Keep in mind that while your device implements a USB Type C port, this does not mean that the other end of the connection will be a USB 3.1 port. A 2.0 device with a 3.0 cable, will give you only 2.0 speeds and power. To get the full benefit of standards above USB 2.0, you have to use a cable that has all the required wires. The connectors at both ends also have to support the same (or higher) number of pins. This may seem like a problem, but it really isn’t. The increasing amount of pins will make it easy for you to detect the connection at the other end. If a user plugs your device into a port that does not supply enough power for it to work properly, you can detect this and help the user plug into the correct type of port.

Actually achieving the high speeds promised in the USB 3.2 spec will require very careful PCB layout and high quality cables.

The USB naming mess

To confuse things, USB-IF is now calling USB 3.0 for USB 3.1 Gen 1 and USB 3.1 for USB 3.1 Gen 2. This is probably a severe case of technologists not understanding that the world does not revolve around USB for most people. Its easy for them to remember what “Gen” goes with what USB version since they work with it every day. Try to tell my mom, or even my tech savvy father to go get a “USB 3.1 Gen 2” cable and he’ll be lost. It’s terrible to see this explanation from memory card vendor Kingston, where they have to use a good part of the article to tidy up this naming mess.

Let’s just keep the old names of USB 2.0, USB 3.0 and USB 3.1? They tell us the physical format and speeds - without added confusion.

Detecting a connection

By just measuring the voltage on the CC1 and CC2 pins, you can know if anything is connected. You can also detect if the cable is flipped and what type of device is connected at the other end (Host or Device). Microchip has a nice explanation of how to read CC1 & CC2 here.

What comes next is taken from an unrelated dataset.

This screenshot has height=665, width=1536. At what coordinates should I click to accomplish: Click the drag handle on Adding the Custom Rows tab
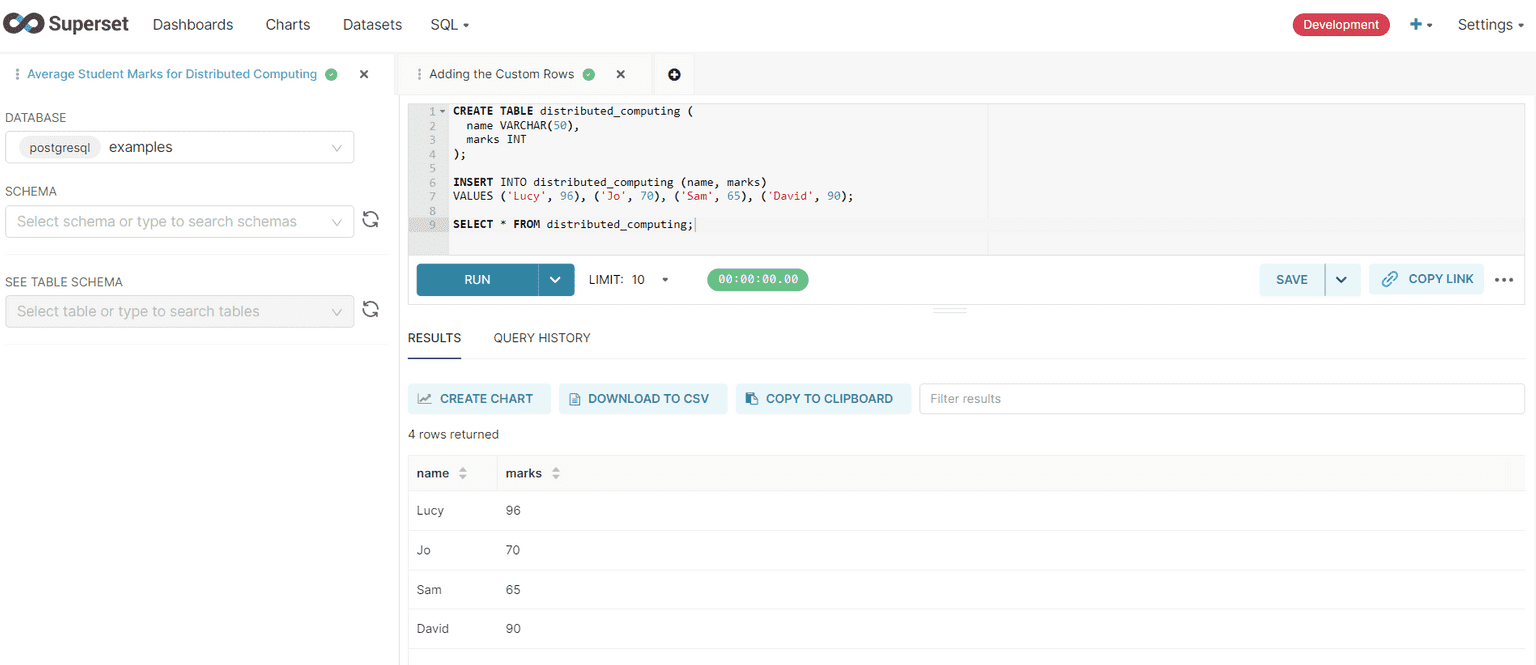click(x=419, y=74)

If you are making a Host device (something that is a source of power for other devices), it’s called a Downstream Facing Port (DFP). A hub or a PC is a typical DFP. If you are making a Device (microcontroller, lightsource, motor or any other device) that needs power, it’s called an Upstream Facing Port (UFP). If your device can be both things, it may also be a Dual Role Port (DRP).

Power delivery (PD)

If you have a modern computer, it’s very likely that it has USB C for charging. Using PD, certain USB C connectors can transfer up to 5A @ 20V, providing up to 100W. I have no need for this much power in any of my projects for now, but it impresses me that it’s even possible given how thin the USB C cables are. Designing electronics to support PD has apparently been painful for early adopters, but it’s now getting easier with the second generation of IC’s. Due to this, it’s not a given that you can use any Type C charger for your computer, but expect this to get better over time.

Alternate modes

Not only can you use a Type C connector for USB. It can also replace your HDMI cable and Thunderbolt. These will “negotiate” between Host and Device over the 24-pin cable to check if it’s ok to use the USB port for other things. This will obviously require a circuit for the capabilities detection and if that goes well - the switching of lines to deliver a different signal on both ends of the cable.

Powered cables

One of the CC pins can also supply up to 1W power for special cables. This requires negotiation between the Host and Device so that not both try to power the cable.

Battery charging

USB 3.1 can also be used for battery chargers without any data capabilities. If D+ and D- does not have a connection at all, the current will be limited to just 100mA, but implementing a charger is as easy as shorting the USB 2.0 data pins pins with a 200 ohm resistor. This will allow more than 100mA to be output.